WHAT YOU HAVE TO DO :: Lines from the material below that hold the string "computer" are what is needed; copy each of them.

DATA IN THIS EXERCISE ::
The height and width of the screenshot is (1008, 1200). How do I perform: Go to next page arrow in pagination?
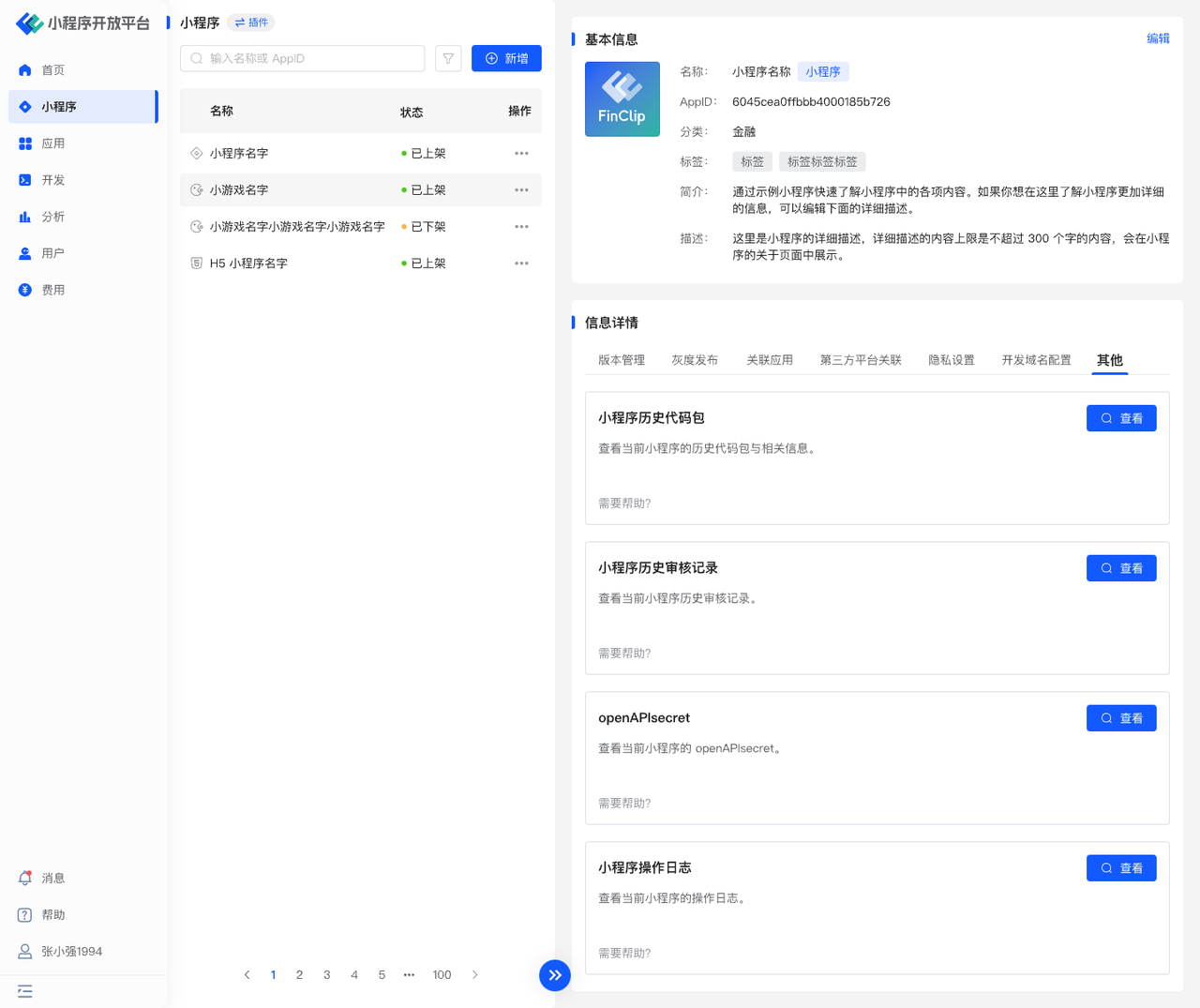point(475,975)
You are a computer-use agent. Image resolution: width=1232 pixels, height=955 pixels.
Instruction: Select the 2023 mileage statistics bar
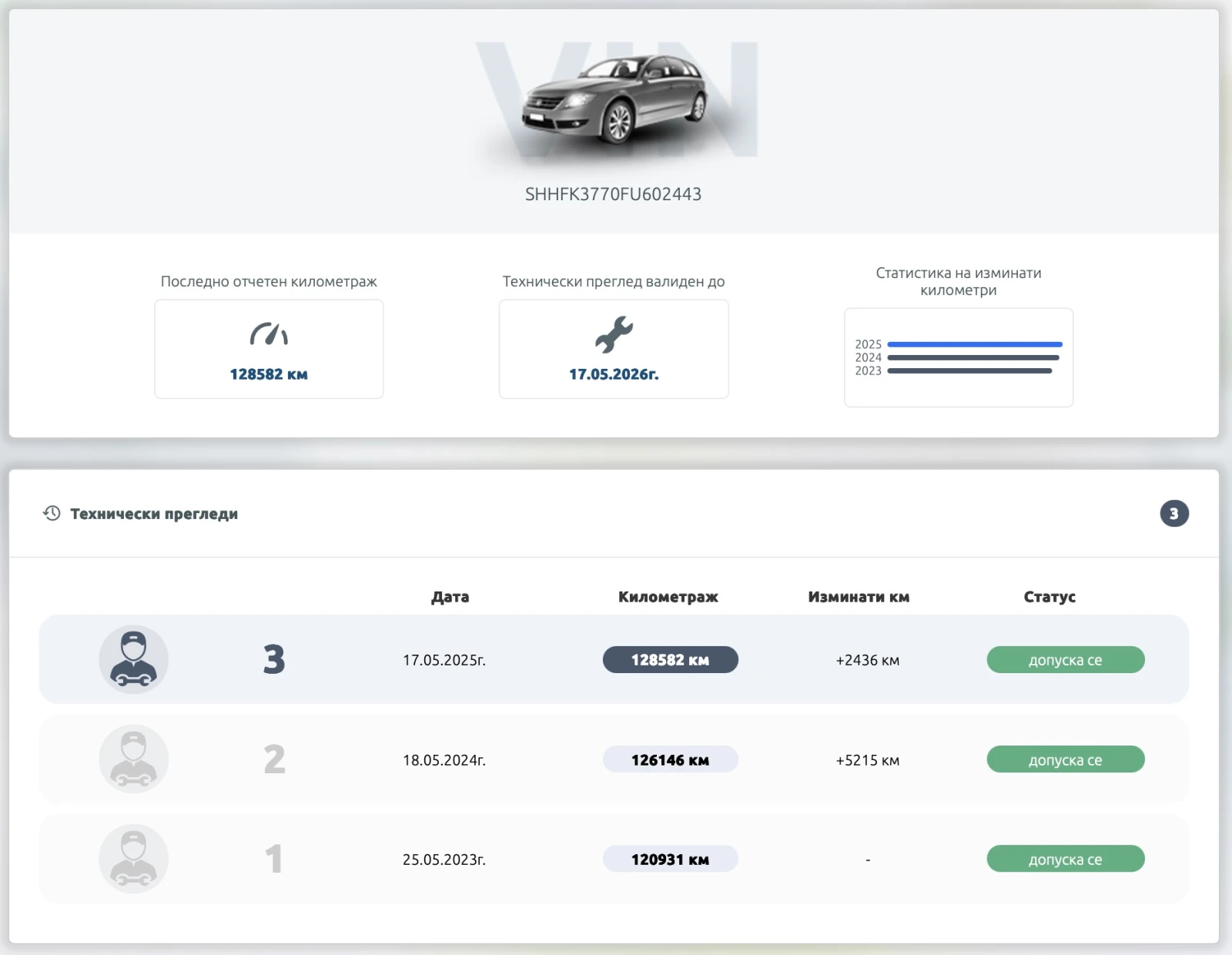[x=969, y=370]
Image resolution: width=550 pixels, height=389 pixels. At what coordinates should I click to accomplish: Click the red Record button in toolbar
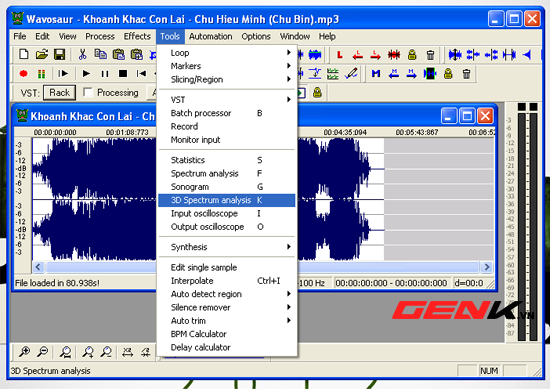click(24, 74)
---
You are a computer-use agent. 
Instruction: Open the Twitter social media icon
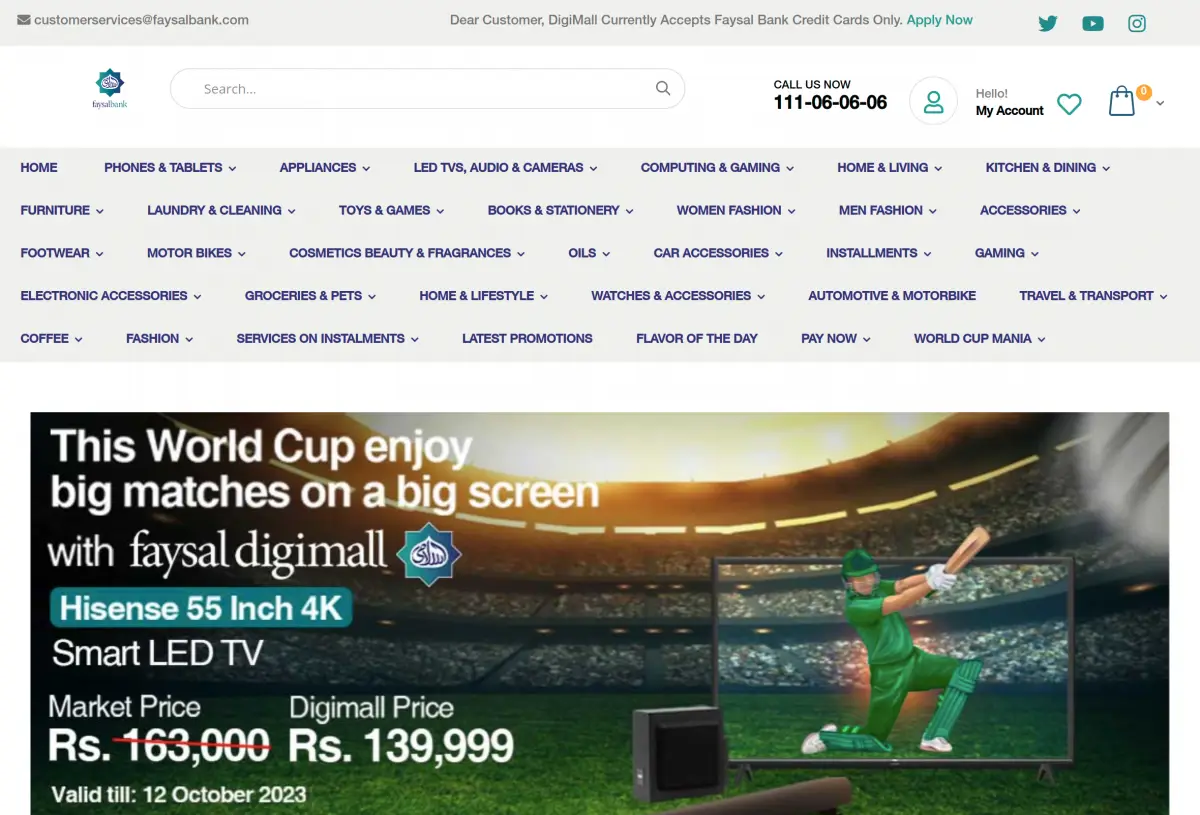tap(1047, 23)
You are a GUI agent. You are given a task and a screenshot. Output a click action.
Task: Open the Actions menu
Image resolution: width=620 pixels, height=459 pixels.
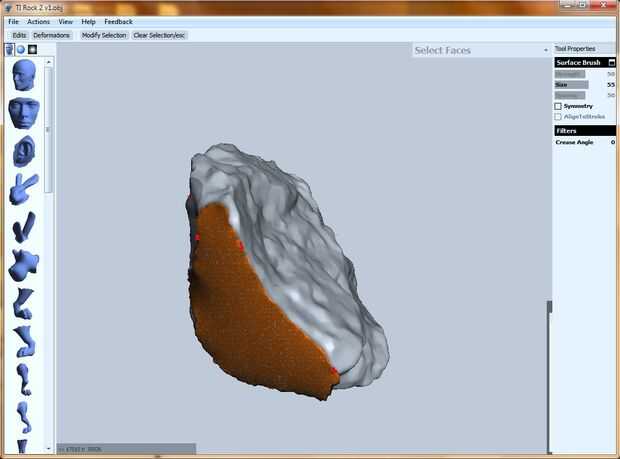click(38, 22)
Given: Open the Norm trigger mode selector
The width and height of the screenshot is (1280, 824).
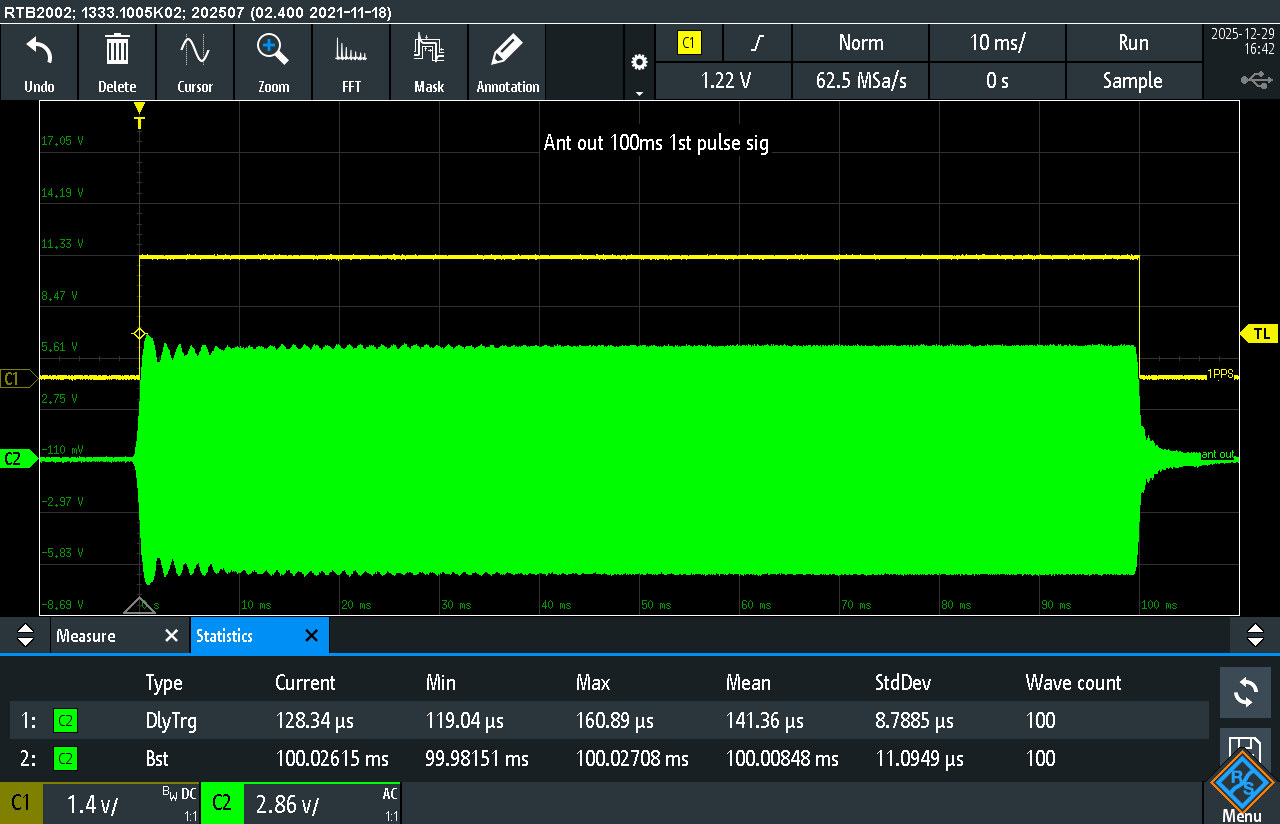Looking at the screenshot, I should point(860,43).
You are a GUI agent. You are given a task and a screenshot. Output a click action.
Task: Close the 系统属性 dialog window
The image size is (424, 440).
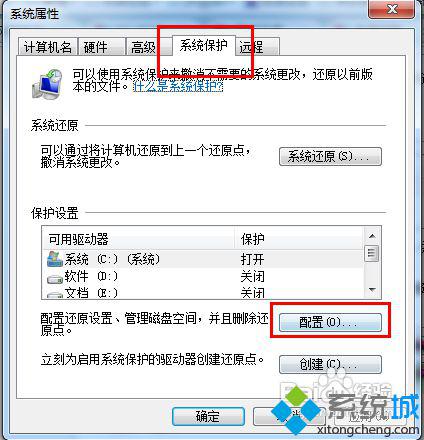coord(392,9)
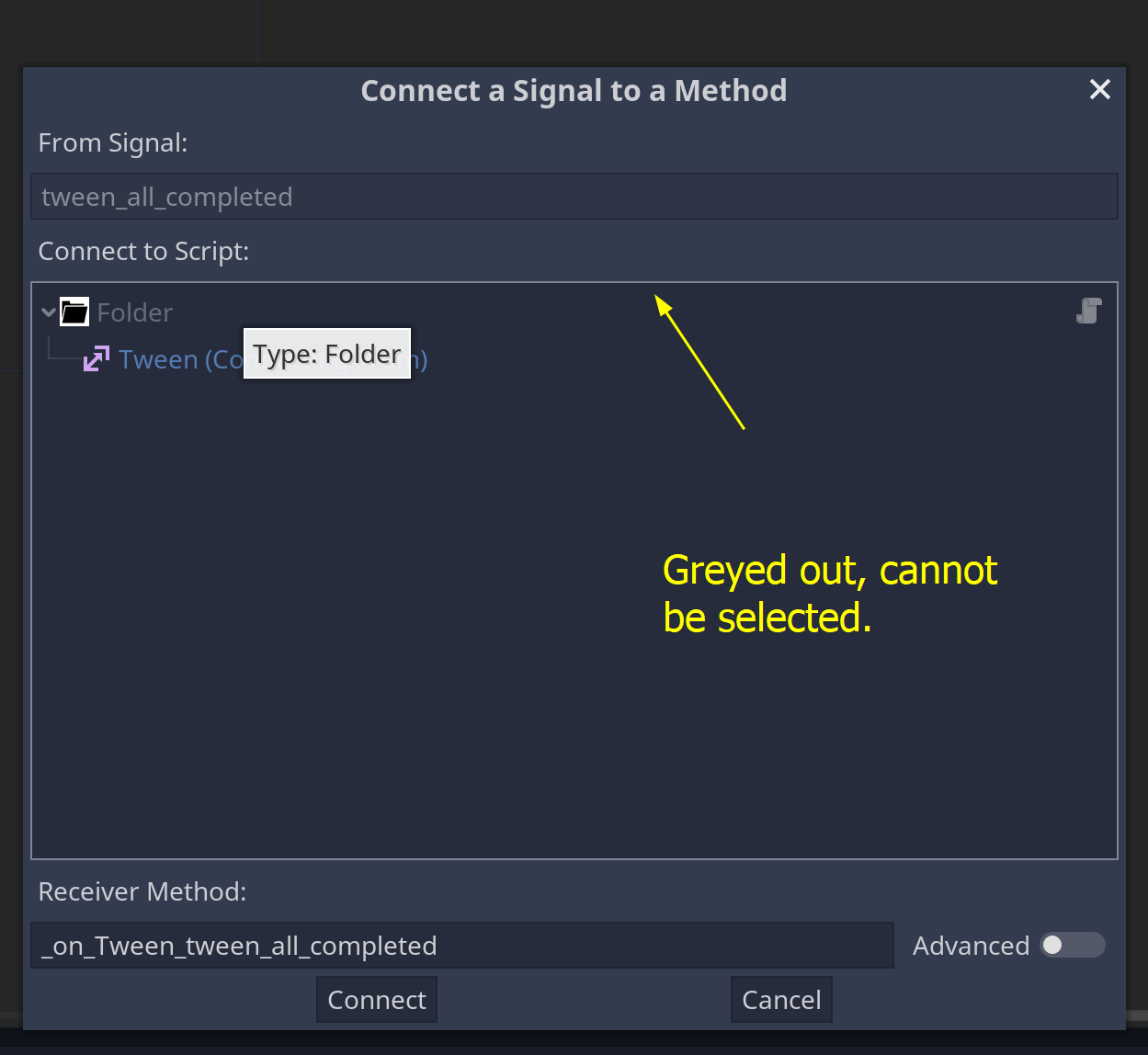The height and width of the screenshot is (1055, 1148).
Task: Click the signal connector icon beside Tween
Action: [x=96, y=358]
...
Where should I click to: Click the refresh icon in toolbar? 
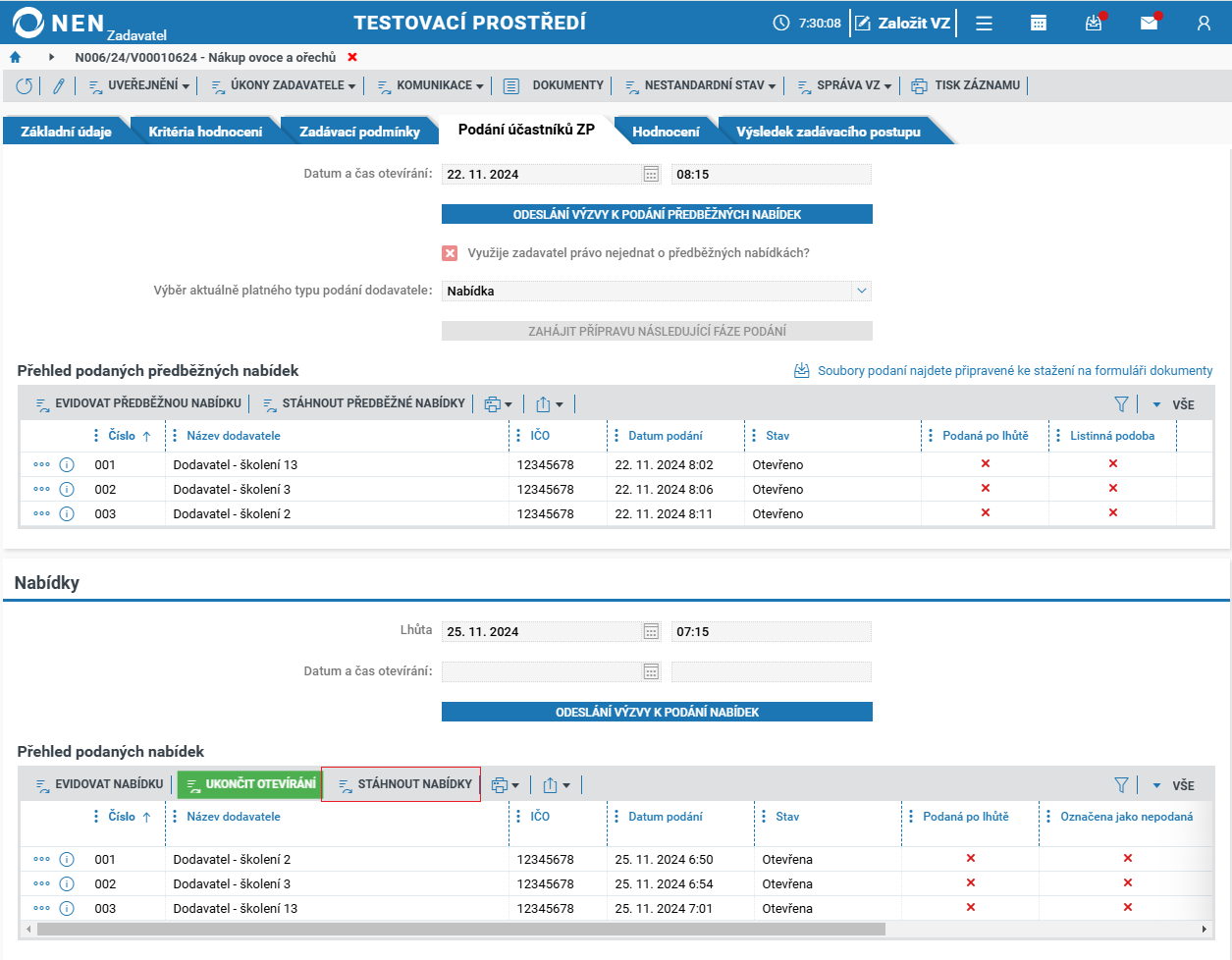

ANSWER TO THIS PROBLEM ::
You are a computer-use agent. Image resolution: width=1232 pixels, height=955 pixels.
You are a computer-use agent. 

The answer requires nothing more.